___ PODANY FRAGMENT ___

Komentarz do artykułu Letni maraton wieczorową porą – propozycja zmian
- bieganie.pl
- Zaprawiony W Bojach
- Posty: 1739
- Rejestracja: 27 sty 2008, 15:29
Skomentuj artykuł Letni maraton wieczorową porą – propozycja zmian
- Adam Klein
- Honorowy Red.Nacz.
- Posty: 32176
- Rejestracja: 10 lip 2002, 15:20
- Życiówka na 10k: 36:30
- Życiówka w maratonie: 2:57:48
- Lokalizacja: Polska cała :)
Mi się pomysł oczywiście bardzo podoba. Odwodnienie (i jego konsekwencje) zawodników długo przebywających na trasie jest najczęstszą przyczyną interwencji medycznych, których w trakcie biegów rozgrywanych w lecie jesteśmy świadkami. Plus wiele innych korzyści.
-
- Rozgrzewający Się
- Posty: 9
- Rejestracja: 21 kwie 2015, 09:13
- Życiówka na 10k: 42:40
- Życiówka w maratonie: 3:47:03
Bardzo fajny pomysł jak dla mnie. Ciekawe czy organizatorom też przypadnie do gustu. Do tej pory starty wieczorową porą były raczej czymś co miało wyróżnić bieg i nadać mu szczególnego charakteru a nie normą.

___ ZESTAWIENIE WIERSZY ___

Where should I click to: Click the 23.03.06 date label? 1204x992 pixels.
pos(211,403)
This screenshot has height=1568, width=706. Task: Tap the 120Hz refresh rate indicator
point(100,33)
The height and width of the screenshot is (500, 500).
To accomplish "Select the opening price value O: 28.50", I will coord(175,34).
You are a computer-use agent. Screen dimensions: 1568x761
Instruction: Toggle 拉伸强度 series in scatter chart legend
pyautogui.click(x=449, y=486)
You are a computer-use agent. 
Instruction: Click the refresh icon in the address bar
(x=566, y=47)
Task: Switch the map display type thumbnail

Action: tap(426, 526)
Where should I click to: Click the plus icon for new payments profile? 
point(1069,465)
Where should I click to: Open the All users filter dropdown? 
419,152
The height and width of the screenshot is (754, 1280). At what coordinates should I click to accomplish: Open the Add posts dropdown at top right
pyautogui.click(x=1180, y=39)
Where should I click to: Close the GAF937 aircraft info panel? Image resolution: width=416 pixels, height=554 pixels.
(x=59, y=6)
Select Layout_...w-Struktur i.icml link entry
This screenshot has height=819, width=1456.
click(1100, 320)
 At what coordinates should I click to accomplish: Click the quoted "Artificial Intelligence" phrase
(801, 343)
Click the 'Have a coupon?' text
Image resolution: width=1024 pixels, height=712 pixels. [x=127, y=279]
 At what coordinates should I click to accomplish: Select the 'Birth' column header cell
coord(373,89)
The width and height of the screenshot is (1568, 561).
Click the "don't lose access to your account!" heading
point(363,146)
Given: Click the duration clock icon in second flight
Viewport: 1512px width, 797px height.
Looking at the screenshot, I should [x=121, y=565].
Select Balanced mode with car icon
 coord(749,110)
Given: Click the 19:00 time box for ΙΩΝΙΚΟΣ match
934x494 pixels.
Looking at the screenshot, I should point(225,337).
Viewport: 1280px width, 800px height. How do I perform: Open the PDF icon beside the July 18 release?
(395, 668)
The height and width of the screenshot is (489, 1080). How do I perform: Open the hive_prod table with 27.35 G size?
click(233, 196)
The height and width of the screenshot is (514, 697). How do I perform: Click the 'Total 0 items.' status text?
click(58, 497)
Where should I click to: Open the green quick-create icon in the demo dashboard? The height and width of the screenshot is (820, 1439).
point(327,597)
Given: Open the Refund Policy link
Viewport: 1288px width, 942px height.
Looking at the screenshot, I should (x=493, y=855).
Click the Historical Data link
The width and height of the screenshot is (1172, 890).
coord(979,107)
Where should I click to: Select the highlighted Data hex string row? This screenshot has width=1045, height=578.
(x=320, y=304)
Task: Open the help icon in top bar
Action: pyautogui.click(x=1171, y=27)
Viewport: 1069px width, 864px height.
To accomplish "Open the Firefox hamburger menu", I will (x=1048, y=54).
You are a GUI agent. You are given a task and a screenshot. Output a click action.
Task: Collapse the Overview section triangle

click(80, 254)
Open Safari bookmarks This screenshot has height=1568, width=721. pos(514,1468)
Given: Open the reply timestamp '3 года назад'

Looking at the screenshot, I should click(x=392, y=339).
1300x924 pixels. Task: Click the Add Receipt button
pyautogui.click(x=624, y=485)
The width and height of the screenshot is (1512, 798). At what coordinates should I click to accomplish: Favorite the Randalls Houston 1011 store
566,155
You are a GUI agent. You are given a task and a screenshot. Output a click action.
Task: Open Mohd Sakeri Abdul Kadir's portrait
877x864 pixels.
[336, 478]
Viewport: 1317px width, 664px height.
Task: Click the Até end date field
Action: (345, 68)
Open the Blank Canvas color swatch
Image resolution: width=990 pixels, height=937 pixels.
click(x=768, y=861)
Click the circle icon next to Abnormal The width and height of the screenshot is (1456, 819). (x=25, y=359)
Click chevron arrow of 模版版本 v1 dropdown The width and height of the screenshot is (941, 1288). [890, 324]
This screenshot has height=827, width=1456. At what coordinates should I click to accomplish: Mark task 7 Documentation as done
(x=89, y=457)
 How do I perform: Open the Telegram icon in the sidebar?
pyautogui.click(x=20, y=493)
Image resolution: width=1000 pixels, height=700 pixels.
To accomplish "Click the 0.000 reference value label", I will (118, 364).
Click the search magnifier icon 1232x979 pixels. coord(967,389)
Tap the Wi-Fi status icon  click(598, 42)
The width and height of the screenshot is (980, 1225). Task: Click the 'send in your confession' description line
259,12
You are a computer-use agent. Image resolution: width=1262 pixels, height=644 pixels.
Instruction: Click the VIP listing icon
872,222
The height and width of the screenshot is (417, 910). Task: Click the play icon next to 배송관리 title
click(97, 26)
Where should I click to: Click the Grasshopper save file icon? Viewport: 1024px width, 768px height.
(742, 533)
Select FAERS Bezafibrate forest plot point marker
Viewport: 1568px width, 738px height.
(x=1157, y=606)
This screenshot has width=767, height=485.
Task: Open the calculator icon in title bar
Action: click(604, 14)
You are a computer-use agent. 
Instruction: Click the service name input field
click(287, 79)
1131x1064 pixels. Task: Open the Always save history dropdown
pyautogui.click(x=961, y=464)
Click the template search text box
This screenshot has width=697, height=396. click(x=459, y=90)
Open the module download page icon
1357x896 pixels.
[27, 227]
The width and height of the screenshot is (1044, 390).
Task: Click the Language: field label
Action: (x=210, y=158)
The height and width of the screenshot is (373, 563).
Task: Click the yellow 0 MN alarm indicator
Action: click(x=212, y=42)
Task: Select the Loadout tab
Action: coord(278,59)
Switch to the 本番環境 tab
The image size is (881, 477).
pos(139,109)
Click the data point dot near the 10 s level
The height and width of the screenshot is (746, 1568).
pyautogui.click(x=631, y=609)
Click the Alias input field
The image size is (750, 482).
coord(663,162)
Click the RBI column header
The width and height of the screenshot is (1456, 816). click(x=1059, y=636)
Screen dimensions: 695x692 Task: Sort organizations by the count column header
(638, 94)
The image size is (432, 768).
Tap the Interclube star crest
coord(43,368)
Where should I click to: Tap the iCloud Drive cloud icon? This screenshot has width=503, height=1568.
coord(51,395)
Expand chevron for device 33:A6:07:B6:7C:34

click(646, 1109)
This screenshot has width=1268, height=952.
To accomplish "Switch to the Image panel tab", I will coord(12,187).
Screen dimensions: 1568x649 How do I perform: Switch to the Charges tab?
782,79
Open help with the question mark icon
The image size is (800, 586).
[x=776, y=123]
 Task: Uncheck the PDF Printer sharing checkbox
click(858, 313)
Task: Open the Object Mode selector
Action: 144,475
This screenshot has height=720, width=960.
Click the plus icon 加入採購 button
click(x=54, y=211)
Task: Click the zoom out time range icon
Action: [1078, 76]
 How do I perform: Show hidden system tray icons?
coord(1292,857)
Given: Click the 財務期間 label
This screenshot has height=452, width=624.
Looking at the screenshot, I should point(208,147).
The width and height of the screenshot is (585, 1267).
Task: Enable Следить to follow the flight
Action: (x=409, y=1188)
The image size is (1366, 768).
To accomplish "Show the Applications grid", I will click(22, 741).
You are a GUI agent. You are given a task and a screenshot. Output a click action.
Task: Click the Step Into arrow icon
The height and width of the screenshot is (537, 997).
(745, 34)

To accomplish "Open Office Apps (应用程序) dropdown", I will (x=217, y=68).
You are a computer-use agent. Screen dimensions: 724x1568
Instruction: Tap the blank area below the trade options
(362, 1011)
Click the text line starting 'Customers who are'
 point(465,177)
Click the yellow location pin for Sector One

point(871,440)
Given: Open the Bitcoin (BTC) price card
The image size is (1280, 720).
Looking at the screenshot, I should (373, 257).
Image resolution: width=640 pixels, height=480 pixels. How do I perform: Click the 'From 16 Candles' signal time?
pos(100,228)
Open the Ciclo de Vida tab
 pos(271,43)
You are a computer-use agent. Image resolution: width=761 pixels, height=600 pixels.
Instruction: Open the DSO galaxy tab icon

___

__POLECENIE__:
Co według wypowiedzi Adama Kleina w dyskusji o letnim maratonie rozgrywanym wieczorem jest najczęstszą przyczyną interwencji medycznych podczas letnich biegów? Wiersze nie mają tu żadnego znaczenia.

__WYNIK KOŃCOWY__:
Odwodnienie zawodników długo przebywających na trasie i jego konsekwencje.